- [RECORDS FOR THIS TASK]:
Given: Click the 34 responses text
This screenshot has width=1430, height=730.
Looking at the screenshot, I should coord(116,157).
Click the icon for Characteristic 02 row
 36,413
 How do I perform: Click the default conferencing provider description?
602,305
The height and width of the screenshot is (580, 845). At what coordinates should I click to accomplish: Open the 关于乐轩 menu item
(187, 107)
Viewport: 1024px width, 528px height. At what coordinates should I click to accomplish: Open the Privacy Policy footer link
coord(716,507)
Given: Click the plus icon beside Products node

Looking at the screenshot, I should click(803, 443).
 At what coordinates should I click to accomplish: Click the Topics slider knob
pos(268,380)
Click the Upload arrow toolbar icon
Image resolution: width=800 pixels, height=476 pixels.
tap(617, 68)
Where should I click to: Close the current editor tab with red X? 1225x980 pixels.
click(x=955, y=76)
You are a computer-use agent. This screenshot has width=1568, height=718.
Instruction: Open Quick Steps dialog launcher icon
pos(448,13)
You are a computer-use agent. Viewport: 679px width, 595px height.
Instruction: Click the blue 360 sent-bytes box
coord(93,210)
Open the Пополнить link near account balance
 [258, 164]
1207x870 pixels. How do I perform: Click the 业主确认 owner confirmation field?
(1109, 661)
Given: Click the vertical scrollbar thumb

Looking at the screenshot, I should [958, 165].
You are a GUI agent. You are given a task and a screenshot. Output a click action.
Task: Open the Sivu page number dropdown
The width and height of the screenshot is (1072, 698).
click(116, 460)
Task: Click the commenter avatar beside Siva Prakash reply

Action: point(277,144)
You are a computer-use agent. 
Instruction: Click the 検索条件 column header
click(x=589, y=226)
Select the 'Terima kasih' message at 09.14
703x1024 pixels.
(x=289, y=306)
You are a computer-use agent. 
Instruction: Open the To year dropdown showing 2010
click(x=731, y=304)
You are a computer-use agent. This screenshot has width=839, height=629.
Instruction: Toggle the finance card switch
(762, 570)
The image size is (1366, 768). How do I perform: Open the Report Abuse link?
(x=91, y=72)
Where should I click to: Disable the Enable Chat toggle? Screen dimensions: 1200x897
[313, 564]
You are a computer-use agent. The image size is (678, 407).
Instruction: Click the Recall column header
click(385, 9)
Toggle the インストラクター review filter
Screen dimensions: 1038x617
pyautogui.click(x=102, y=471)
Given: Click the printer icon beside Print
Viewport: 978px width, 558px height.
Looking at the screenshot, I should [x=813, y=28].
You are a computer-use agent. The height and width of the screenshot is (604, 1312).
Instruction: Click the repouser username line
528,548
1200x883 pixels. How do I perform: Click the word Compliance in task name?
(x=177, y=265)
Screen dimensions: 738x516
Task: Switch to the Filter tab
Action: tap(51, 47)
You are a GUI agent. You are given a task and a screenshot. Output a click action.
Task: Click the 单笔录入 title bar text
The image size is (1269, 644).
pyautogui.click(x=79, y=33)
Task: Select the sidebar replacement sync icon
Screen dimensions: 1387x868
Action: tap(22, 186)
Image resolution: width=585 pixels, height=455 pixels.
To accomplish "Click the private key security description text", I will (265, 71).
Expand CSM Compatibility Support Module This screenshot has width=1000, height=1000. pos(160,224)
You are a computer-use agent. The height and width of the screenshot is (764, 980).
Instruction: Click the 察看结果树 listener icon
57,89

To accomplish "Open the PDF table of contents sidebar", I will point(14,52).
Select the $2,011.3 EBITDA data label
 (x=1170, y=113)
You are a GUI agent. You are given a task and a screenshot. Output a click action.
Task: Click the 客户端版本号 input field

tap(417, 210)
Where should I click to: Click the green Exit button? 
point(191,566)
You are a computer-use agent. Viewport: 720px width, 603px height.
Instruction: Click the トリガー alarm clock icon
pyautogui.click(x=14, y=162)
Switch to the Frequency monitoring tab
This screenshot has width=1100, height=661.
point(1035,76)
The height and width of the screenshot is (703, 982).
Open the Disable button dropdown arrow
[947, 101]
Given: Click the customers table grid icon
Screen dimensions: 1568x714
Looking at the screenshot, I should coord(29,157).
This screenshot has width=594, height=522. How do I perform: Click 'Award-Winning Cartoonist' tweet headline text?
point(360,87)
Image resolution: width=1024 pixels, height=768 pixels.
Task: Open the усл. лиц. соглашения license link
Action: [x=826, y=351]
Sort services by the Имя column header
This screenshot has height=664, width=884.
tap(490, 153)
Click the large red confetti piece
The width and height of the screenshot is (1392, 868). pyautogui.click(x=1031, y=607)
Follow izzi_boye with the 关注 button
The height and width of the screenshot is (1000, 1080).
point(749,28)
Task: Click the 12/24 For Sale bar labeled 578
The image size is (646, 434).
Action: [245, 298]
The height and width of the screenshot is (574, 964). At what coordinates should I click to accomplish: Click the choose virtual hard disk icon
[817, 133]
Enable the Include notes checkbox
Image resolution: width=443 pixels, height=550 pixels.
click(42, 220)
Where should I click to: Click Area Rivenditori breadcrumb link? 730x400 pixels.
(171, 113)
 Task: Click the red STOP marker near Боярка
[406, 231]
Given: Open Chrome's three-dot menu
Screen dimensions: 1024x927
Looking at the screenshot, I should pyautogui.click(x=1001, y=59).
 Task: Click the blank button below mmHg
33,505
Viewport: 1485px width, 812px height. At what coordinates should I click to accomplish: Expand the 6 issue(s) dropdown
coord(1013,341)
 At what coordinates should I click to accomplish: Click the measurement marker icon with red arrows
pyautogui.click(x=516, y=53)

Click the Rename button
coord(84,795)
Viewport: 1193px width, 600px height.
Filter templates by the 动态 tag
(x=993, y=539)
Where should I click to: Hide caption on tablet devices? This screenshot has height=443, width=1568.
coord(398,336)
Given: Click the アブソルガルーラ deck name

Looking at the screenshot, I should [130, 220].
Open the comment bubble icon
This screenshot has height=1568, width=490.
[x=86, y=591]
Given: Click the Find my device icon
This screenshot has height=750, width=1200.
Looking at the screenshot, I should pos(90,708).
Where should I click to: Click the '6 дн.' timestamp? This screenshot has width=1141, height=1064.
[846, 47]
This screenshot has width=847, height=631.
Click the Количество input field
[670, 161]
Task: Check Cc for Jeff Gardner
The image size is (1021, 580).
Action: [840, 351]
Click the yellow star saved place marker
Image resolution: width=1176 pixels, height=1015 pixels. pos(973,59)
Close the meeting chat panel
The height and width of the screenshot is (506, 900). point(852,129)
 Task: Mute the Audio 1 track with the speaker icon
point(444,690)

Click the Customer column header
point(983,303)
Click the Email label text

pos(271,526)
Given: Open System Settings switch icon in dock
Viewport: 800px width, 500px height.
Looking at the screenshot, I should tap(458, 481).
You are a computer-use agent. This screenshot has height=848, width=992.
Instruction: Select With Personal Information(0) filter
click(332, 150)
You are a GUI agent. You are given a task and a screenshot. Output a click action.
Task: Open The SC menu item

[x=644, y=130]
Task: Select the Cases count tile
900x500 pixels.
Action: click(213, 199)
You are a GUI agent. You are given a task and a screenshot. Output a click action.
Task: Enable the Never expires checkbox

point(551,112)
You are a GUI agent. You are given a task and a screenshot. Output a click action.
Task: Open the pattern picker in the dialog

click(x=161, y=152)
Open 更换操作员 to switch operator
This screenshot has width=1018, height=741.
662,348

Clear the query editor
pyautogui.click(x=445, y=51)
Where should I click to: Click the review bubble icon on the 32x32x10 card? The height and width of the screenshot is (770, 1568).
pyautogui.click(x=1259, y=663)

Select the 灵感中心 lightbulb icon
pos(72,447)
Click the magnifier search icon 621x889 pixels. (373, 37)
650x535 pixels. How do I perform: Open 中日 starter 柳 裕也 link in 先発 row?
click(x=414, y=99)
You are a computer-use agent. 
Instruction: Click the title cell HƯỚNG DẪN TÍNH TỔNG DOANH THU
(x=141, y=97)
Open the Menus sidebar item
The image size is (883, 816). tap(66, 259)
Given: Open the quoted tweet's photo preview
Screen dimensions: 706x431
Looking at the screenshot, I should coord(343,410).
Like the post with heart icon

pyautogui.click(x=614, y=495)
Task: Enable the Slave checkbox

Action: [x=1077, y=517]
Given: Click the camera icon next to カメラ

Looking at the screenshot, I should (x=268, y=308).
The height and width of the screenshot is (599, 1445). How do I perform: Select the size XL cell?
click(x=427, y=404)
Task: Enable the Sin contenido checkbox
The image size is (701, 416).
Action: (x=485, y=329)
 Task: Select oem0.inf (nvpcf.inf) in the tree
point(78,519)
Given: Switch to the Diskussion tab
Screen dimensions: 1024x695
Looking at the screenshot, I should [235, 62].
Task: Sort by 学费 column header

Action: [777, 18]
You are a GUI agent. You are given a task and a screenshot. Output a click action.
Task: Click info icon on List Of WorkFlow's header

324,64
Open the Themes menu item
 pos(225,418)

- [WORK ORDER]:
Using the entries above, repeat only the lines from the one containing "has width=1568, height=718." through the one containing "Task: Open the Sivu page number dropdown", end lines included.

- [TASK ANSWER]:
You are a computer-use agent. This screenshot has width=1568, height=718.
Instruction: Open Quick Steps dialog launcher icon
pos(448,13)
You are a computer-use agent. Viewport: 679px width, 595px height.
Instruction: Click the blue 360 sent-bytes box
coord(93,210)
Open the Пополнить link near account balance
 [258, 164]
1207x870 pixels. How do I perform: Click the 业主确认 owner confirmation field?
(1109, 661)
Given: Click the vertical scrollbar thumb

Looking at the screenshot, I should [958, 165].
You are a GUI agent. You are given a task and a screenshot. Output a click action.
Task: Open the Sivu page number dropdown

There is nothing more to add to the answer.